§ **The exercise**: Quote word for word every line from the very first one down through the line that contains "click(x=32, y=29)".

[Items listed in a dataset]

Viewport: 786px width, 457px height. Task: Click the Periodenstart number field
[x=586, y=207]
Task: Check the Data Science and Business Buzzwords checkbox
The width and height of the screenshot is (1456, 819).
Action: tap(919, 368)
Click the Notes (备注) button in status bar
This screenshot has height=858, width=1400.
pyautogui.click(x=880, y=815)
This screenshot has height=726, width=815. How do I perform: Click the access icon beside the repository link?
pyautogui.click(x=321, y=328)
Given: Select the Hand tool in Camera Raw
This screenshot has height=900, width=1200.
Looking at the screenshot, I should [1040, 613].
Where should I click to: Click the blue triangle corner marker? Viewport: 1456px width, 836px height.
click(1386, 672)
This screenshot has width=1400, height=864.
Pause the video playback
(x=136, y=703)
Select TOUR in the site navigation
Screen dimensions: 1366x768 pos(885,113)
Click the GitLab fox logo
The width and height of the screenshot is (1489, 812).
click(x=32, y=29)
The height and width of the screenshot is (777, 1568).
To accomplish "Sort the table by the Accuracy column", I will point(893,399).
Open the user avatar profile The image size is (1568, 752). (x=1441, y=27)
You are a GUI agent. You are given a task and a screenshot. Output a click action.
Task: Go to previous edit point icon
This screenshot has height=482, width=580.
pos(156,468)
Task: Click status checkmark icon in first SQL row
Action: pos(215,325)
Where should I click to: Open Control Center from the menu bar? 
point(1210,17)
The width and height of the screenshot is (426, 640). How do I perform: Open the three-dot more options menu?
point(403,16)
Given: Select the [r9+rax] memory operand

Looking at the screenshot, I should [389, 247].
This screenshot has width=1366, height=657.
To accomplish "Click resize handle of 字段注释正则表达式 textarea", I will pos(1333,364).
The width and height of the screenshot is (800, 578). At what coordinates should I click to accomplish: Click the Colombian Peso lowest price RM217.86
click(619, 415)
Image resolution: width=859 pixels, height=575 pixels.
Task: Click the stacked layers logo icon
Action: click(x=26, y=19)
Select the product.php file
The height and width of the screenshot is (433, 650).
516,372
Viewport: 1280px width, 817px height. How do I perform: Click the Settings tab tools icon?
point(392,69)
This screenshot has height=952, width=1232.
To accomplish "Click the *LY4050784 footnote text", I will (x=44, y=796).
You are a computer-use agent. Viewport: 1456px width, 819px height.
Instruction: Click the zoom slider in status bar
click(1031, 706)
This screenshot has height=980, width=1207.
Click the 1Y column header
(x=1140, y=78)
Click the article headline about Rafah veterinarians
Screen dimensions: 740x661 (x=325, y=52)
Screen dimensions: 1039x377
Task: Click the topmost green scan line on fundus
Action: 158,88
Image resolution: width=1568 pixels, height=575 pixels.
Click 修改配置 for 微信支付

§ **Answer for this exercise**:
Viewport: 786px width, 457px height. Task: Click the Periodenstart number field
[x=586, y=207]
Task: Check the Data Science and Business Buzzwords checkbox
The width and height of the screenshot is (1456, 819).
Action: tap(919, 368)
Click the Notes (备注) button in status bar
This screenshot has height=858, width=1400.
pyautogui.click(x=880, y=815)
This screenshot has height=726, width=815. How do I perform: Click the access icon beside the repository link?
pyautogui.click(x=321, y=328)
Given: Select the Hand tool in Camera Raw
This screenshot has height=900, width=1200.
Looking at the screenshot, I should [1040, 613].
Where should I click to: Click the blue triangle corner marker? Viewport: 1456px width, 836px height.
click(1386, 672)
This screenshot has width=1400, height=864.
Pause the video playback
(x=136, y=703)
Select TOUR in the site navigation
Screen dimensions: 1366x768 pos(885,113)
Click the GitLab fox logo
The width and height of the screenshot is (1489, 812).
click(x=32, y=29)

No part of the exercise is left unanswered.